The “old” way these breaches worked—one still very much practiced by Chinese and Russian groups—involved the use of general information, kinda-sorta knowledge of the target’s business and hit-or-miss English. Because there is often less specificity and more variables in these kinds of softer attacks, the dodge is easier to spot. It’s more likely to find a lower-level employee falling for it. In most cases, these targets don’t have the kind of access to information that can cause major damage. Having gained whatever access is possible through their mark, old-school hackers move laterally into the organization’s environment, whether by recording keystrokes to exploit privileged employee credentials or blasting a hole in the company firewall. They might as well be Bonnie and Clyde robbing a bank. The goal is to siphon off information that can be turned into an easy profit, but the process leaves traces.

What’s so worrisome about Fin4 is that the hackers can come and go—gaining access to everything and anything pertaining to your company—and you may never know it. For the numerous healthcare and biotech companies that they targeted, the only real-life consequence could be an advantageous trade that somehow anticipated the announcement of a new drug, or shorted a stock associated with a failed drug trial.

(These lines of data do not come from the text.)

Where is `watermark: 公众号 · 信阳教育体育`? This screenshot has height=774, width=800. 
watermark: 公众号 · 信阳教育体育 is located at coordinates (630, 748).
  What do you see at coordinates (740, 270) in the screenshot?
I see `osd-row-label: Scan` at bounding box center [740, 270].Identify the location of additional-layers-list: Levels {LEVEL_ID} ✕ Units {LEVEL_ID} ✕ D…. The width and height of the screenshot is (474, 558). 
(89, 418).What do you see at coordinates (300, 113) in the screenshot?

If you are the target of choice, you will have to be exceptionally well trained by a cutting-edge information security professional and completely tuned in to the subtleties of your workflow to avoid getting got. These fraudsters will have at their fingertips the kinds of information that only an insider should know, and the bait they dangle in front of you will be convincing.

While the art is very different, the basic mechanism is the same. Company-killing compromises require human error. While more common hacks rely on a weakest link that can be exploited, the more hackers evolve, the more we all must evolve with them.